Give again, unaltered, the line with "Image resolution: width=980" and all lines that follow it in the listing below, minus any pictures.

*** Opening Data to examine ***

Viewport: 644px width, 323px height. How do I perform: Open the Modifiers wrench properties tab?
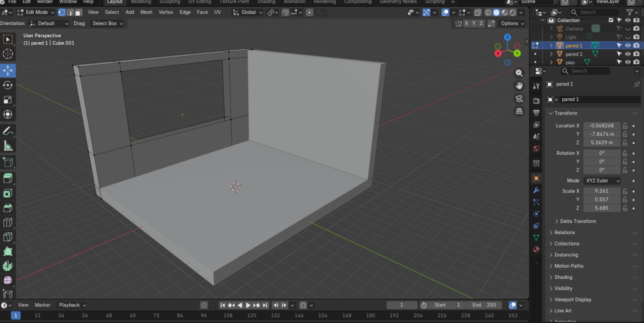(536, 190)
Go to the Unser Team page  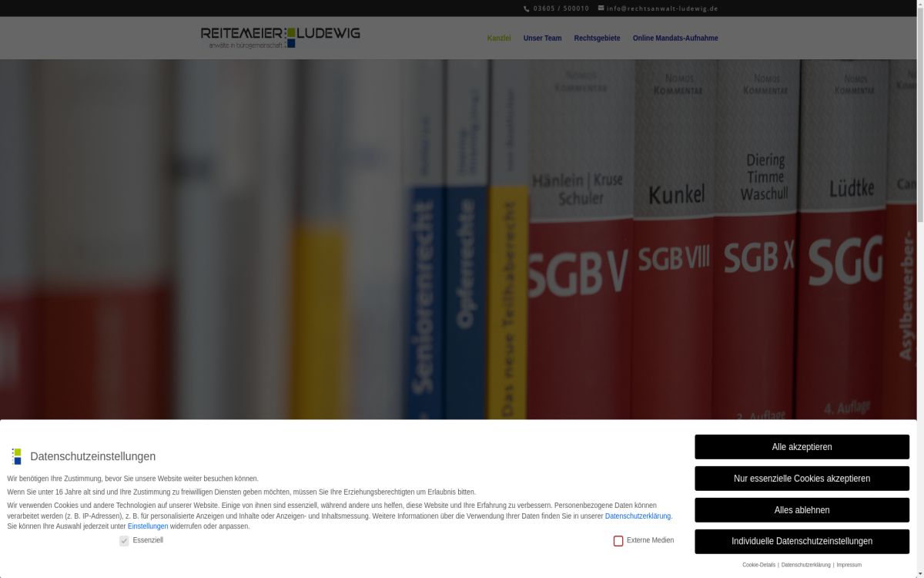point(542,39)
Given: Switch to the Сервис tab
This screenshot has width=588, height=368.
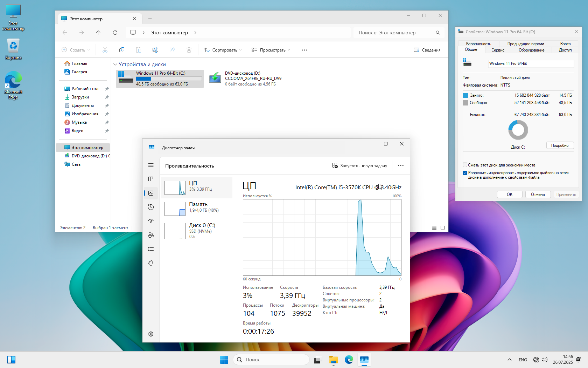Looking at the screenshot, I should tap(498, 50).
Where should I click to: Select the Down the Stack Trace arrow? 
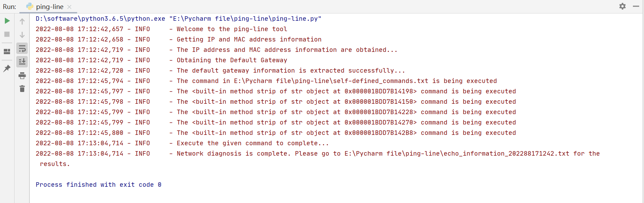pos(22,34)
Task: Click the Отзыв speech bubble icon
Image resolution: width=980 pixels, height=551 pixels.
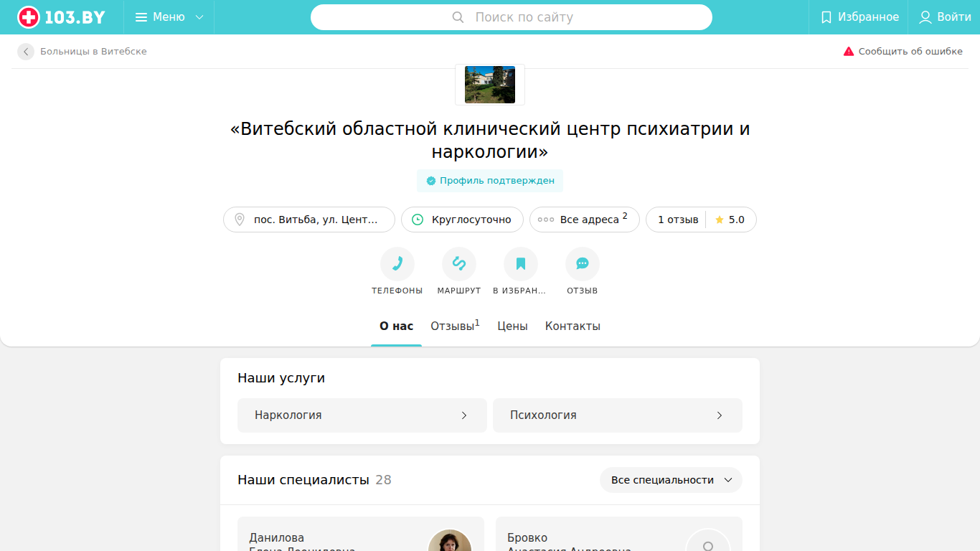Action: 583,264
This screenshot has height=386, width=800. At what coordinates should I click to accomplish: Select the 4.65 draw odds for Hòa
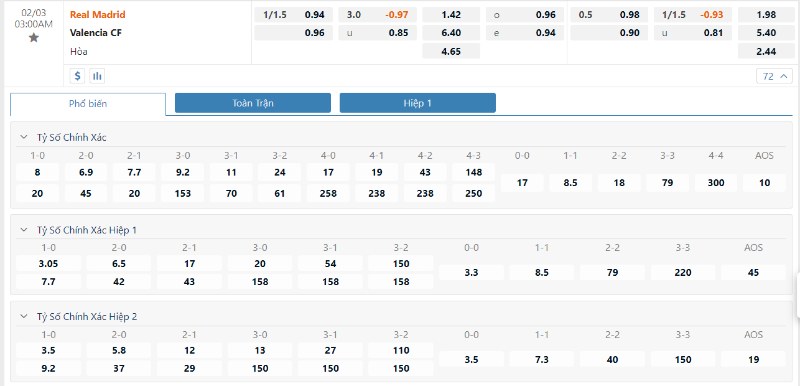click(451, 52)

*** Closing Data to examine ***

◆ Answer to the exercise ◆
Image resolution: width=980 pixels, height=551 pixels.
Action: 583,264
This screenshot has height=386, width=800. At what coordinates should I click to accomplish: Select the 4.65 draw odds for Hòa
click(451, 52)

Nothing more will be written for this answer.